Music Plagiarism Detection: A Bipartite Graph Matching based Approach and a Simulated Large-Scale Dataset
For detecting fine-grained music plagiarism across datasets, we propose a novel bipartite graph based method, BMM-Det
, which is robust to transposition, duration variance, pitch shifts, and melody change. We devise a simulated large-scale dataset, MPD-Set
, by adding different ways of plagiarism and using a generation model. A real-life dataset with many legally-confirmed music plagiarism cases is also collected. Experimental results prove BMM-Det's competitive performance on detecting fine-grained plagiarism.
numpy==1.19.4 os tqdm
There are two datasets which are introduced in our paper. data/npy/dataset_real_*
contains 29 pairs of real-life examples which constitute plagiarism.
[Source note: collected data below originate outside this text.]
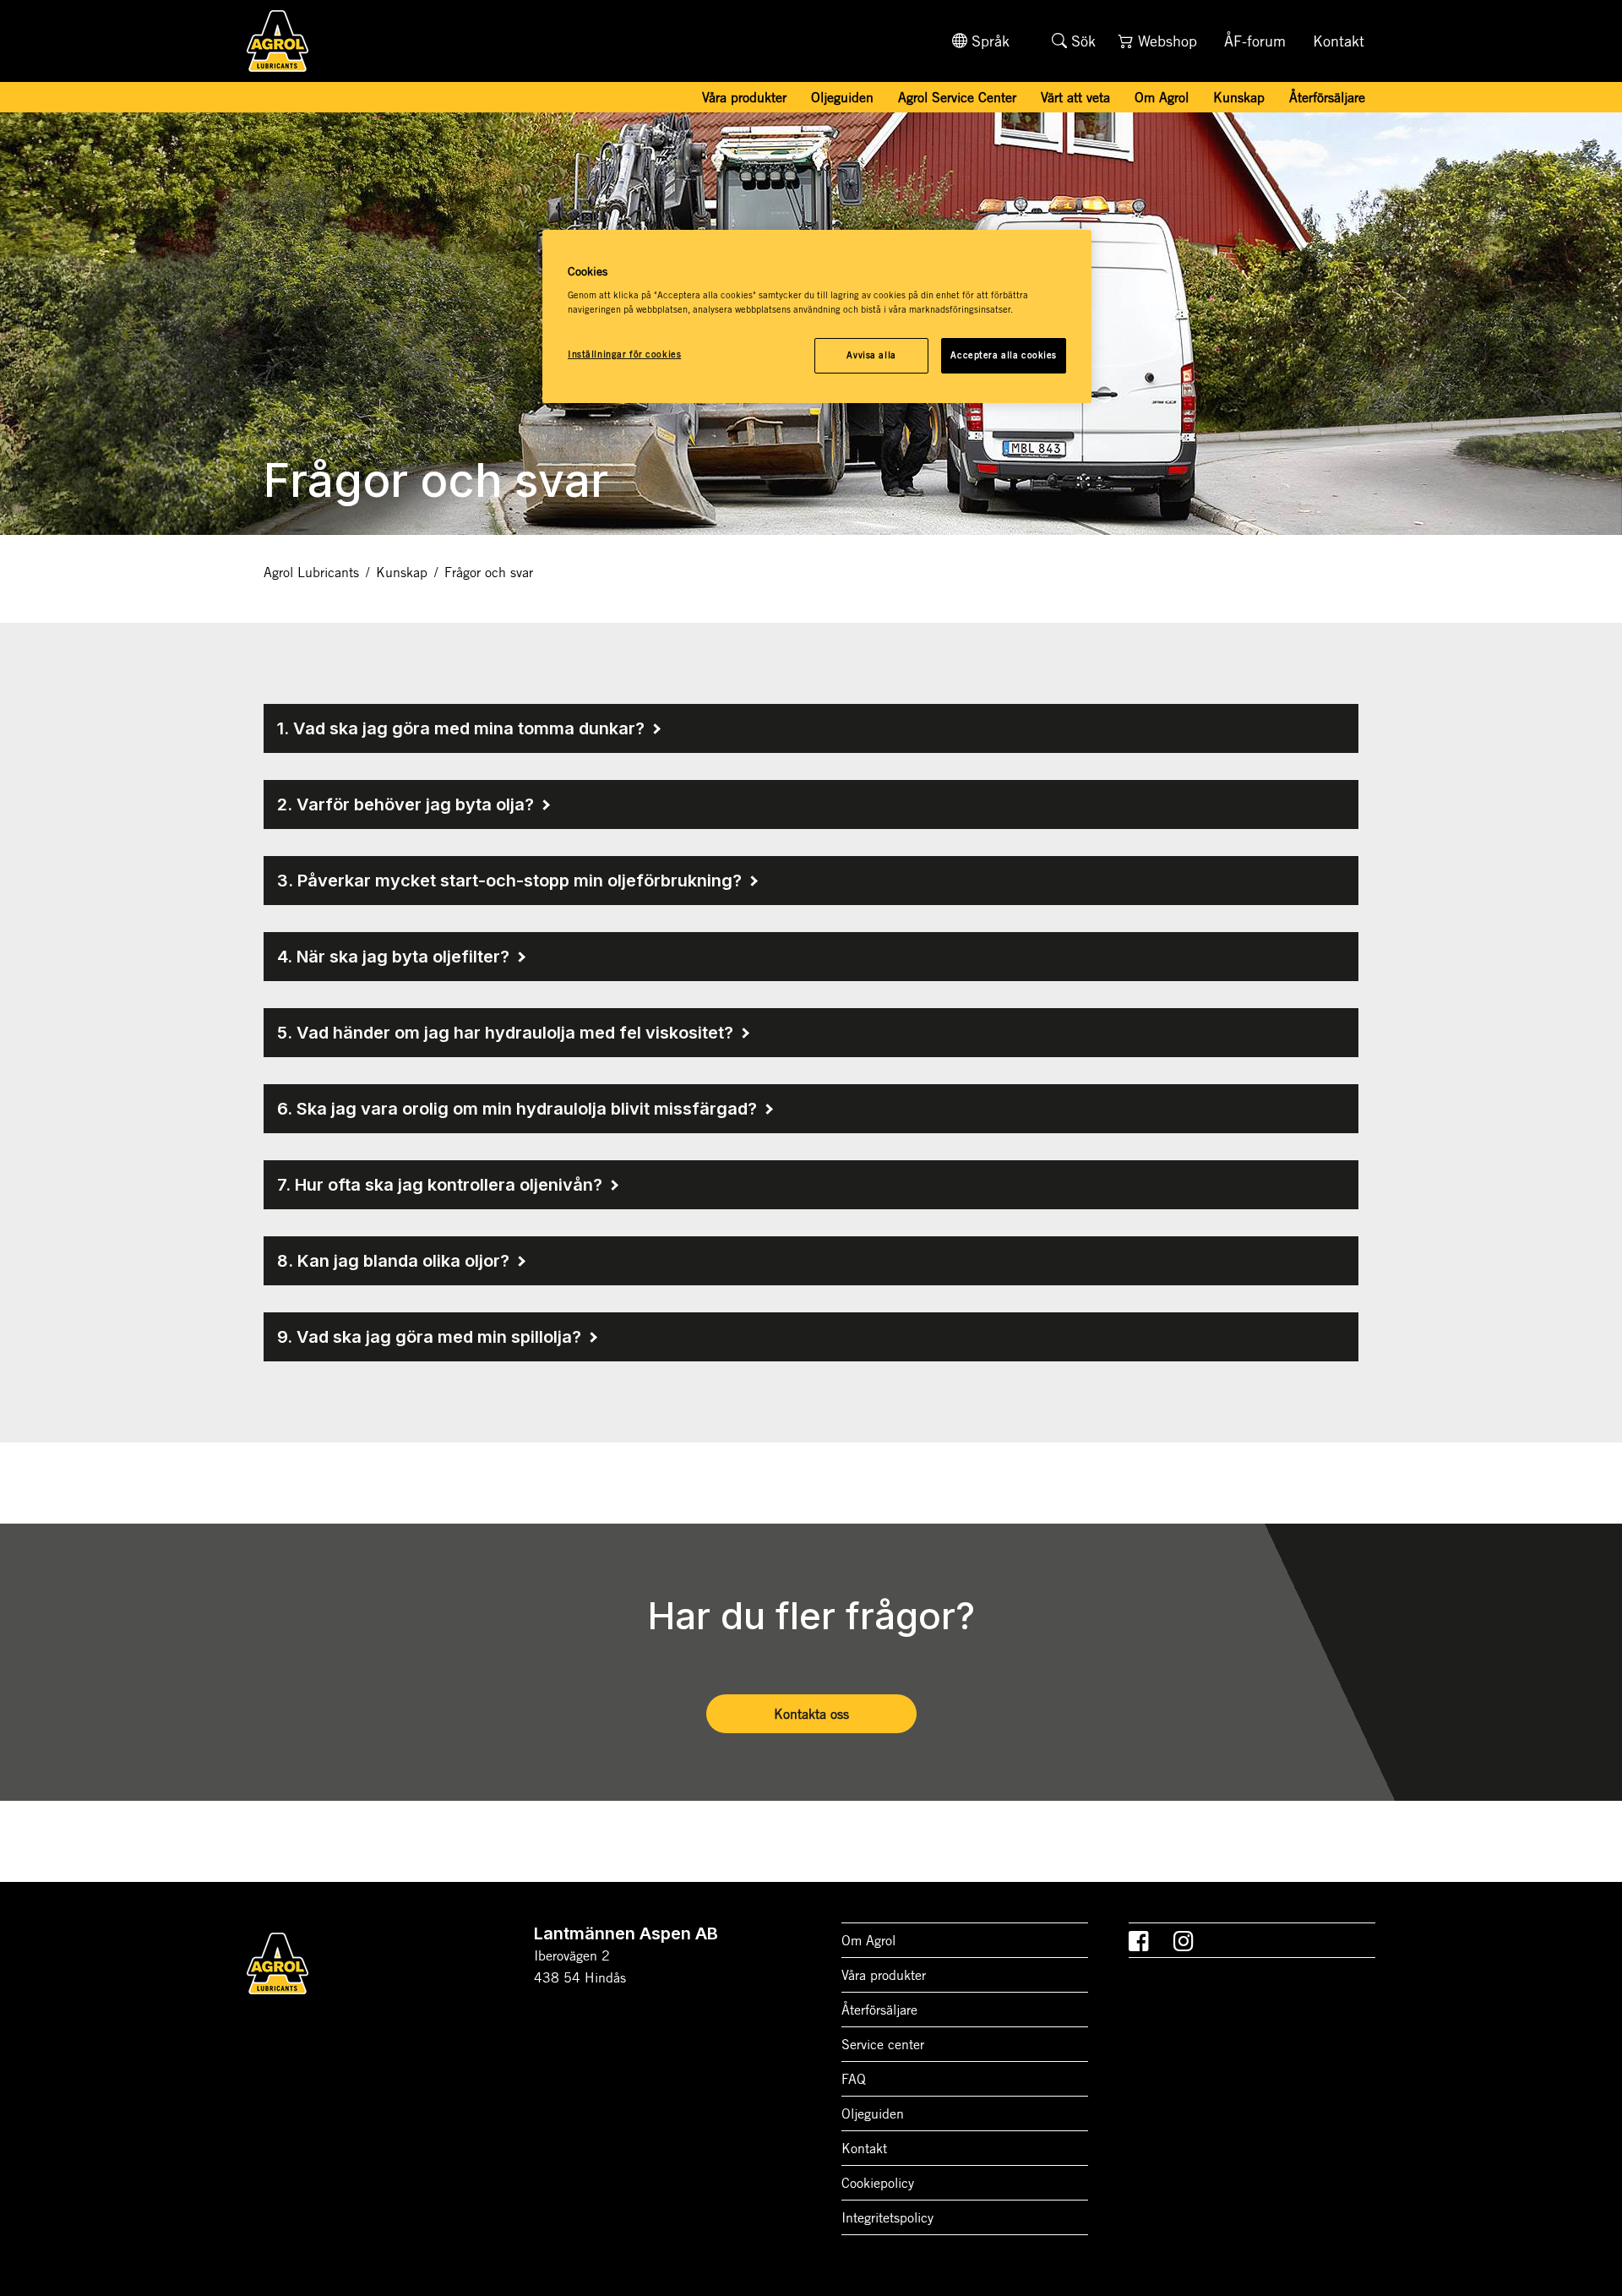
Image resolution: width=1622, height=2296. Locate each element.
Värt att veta (1075, 97)
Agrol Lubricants (311, 572)
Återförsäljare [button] (1327, 97)
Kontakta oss (811, 1713)
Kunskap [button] (1239, 97)
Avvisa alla (870, 355)
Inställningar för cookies (624, 354)
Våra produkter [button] (744, 97)
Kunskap (401, 572)
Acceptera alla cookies (1003, 355)
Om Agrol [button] (1162, 97)
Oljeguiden (842, 97)
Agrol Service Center (957, 97)
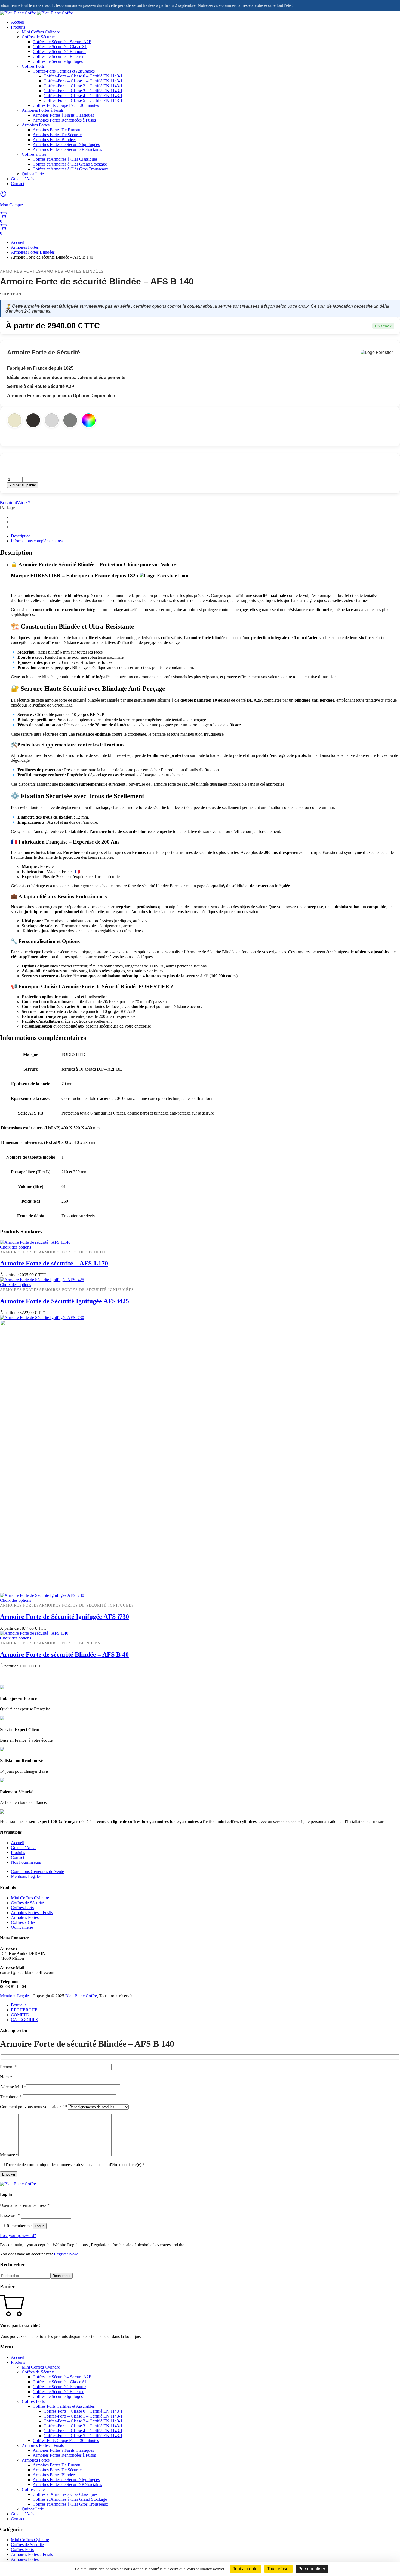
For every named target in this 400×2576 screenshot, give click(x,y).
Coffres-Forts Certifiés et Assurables (64, 71)
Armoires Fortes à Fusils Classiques (63, 115)
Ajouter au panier (22, 485)
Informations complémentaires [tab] (37, 541)
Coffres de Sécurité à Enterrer (58, 56)
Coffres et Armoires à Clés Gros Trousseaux (70, 169)
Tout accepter (246, 2568)
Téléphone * (11, 2097)
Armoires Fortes (36, 125)
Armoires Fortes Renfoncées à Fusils (64, 120)
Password (10, 2215)
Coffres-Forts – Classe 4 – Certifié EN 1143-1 (83, 95)
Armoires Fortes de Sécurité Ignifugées (66, 144)
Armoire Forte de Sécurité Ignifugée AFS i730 (64, 1616)
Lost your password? (18, 2235)
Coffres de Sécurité (38, 37)
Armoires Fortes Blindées (54, 139)
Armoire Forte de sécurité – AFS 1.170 (54, 1263)
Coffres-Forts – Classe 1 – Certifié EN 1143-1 (83, 81)
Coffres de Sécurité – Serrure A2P (62, 41)
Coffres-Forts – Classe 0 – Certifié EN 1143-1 (83, 76)
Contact (17, 183)
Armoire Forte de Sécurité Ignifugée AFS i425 (64, 1301)
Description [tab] (21, 536)
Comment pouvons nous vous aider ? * (34, 2106)
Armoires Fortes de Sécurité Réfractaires (67, 149)
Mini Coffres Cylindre (41, 32)
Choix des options (15, 1247)
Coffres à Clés (34, 154)
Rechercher (61, 2276)
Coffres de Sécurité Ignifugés (58, 61)
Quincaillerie (33, 174)
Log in (39, 2226)
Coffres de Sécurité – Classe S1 (60, 46)
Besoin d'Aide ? (15, 502)
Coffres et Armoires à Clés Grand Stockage (70, 164)
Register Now (66, 2254)
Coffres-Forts (33, 66)
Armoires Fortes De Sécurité (57, 134)
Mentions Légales (26, 1876)
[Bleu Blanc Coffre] (36, 13)
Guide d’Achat (23, 178)
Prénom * (9, 2066)
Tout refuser (278, 2568)
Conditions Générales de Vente (37, 1871)
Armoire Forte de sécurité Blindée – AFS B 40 (64, 1654)
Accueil (17, 22)
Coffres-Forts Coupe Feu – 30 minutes (66, 105)
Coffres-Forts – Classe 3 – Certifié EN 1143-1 (83, 90)
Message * (9, 2154)
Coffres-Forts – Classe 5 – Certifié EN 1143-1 (83, 100)
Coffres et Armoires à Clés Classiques (65, 159)
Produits (18, 27)
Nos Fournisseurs (26, 1862)
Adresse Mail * (13, 2087)
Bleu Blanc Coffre (80, 1995)
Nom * (6, 2076)
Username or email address (25, 2205)
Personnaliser (311, 2568)
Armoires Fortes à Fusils (43, 110)
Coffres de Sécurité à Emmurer (59, 51)
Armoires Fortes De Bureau (56, 129)
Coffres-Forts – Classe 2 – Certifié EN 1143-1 (83, 85)
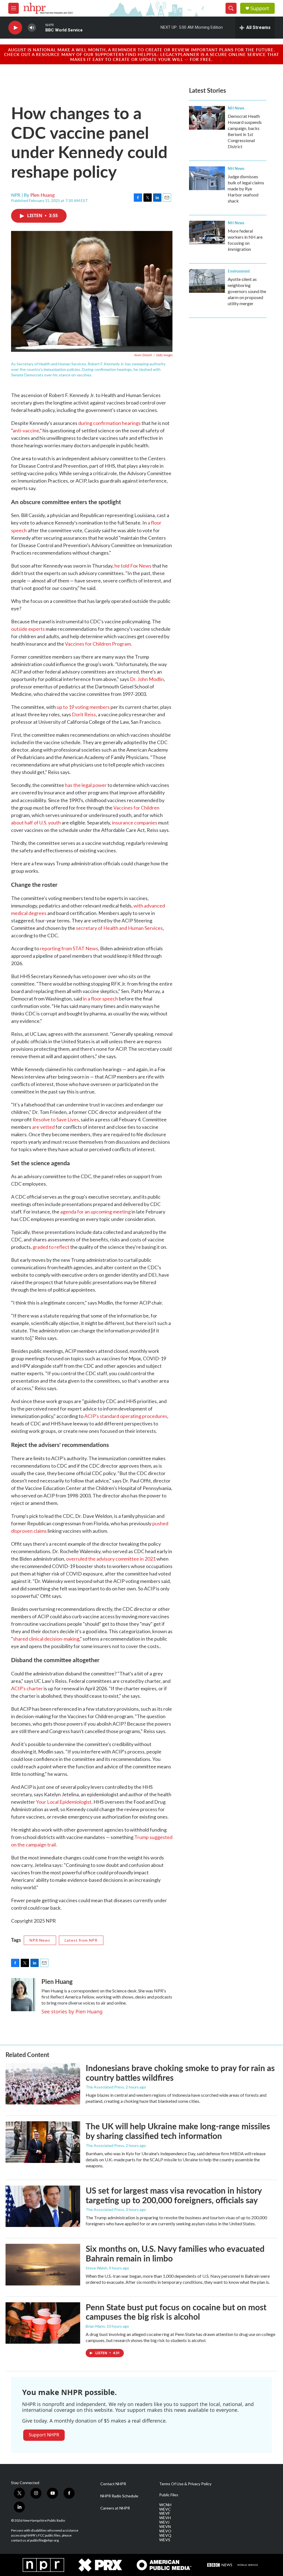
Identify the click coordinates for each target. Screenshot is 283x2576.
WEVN (165, 2526)
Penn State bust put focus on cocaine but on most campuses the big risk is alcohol (176, 2311)
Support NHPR (44, 2435)
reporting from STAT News (69, 948)
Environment (239, 271)
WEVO (165, 2531)
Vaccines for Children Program (98, 644)
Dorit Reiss (84, 714)
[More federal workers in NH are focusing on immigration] (207, 232)
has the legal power (86, 785)
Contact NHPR (113, 2484)
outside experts (28, 629)
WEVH (165, 2518)
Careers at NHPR (115, 2508)
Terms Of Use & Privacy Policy (185, 2484)
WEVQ (165, 2535)
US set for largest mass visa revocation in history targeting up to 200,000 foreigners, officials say (174, 2195)
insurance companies (134, 822)
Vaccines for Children (136, 808)
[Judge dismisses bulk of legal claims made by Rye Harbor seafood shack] (207, 178)
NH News (236, 108)
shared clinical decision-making (46, 1639)
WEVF (164, 2513)
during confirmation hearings (109, 423)
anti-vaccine (26, 430)
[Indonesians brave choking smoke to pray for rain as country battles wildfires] (43, 2083)
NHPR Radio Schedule (119, 2496)
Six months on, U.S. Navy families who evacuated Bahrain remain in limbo (175, 2253)
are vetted (43, 1127)
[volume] (31, 28)
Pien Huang (42, 194)
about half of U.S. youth (36, 822)
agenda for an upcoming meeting (95, 1212)
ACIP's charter (27, 1688)
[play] (15, 28)
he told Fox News (132, 566)
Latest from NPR (81, 1940)
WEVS (164, 2540)
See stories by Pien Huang (72, 2011)
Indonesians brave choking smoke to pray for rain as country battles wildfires (180, 2072)
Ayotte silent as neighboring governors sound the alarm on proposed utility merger (247, 291)
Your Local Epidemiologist (63, 1802)
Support (259, 8)
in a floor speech (100, 999)
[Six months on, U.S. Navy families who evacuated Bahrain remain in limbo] (43, 2264)
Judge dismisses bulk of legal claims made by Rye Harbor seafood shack (246, 188)
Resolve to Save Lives (56, 1119)
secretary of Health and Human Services (119, 928)
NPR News (40, 1940)
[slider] (40, 27)
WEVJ (164, 2522)
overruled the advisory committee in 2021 (111, 1559)
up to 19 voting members (83, 707)
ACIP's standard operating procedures (125, 1416)
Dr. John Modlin (147, 679)
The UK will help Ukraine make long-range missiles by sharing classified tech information (178, 2130)
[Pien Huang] (23, 1994)
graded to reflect (51, 1247)
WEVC (165, 2509)
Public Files (168, 2495)
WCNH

Music Plagiarism Detection Dataset (MPD-Set) is the first (to our best knowledge) publicly available large-scale dataset (2,000 pieces) for the music plagiarism task and can be used by researchers for model design, result validation, etc. It contains a large number of fine-grained plagiarism pairs that more closely resemble real-life plagiarism situations. The original song data for MPD-Set is selected from Wikifonia, an open-sourced dataset with songs collected from samples of real-life songs composed by humans. We obtain song fragments from it in MusicXML format, convert them into the MIDI format commonly used in academia, and further construct MPD-Set.
MPD-Set contains a total of 2,000 pieces of music, which two by two constitute a copying relationship. We design four types of plagiarism for the dataset, taking into account the specific situations of plagiarism in reality: transposition, pitch shifts, duration variance, and melody change, where each accounts for a quarter of the dataset. The specific implications of these four situations are as follows:
Transposition
: structural transposition of original song.
Pitch Shifts
: pitch shifts of a fragment of the original song and the addition of it to a completely unrelated song.
Duration Variance
: a similar operation to pitch shifts, but with a duration variance to the original piece.
Melody Change
: melody change of a fragment of the original song, yet through MuseMorphose, a Transformer-based VAE model, and the addition of this fragment to a completely unrelated song.
The structure of the MPD-Set is as follows:
midi
├───MPD-Set_ori
├───MPD-Set_plag
├───shuffle.xlsx
├───pitch.xlsx
├───duration.xlsx
├───melody.xlsx
npy
├───MPD-Set_ori
├───MPD-Set_plag
Due to the different methods of plagiarism in different situations, we introduce the specific methods of various simulated plagiarized content.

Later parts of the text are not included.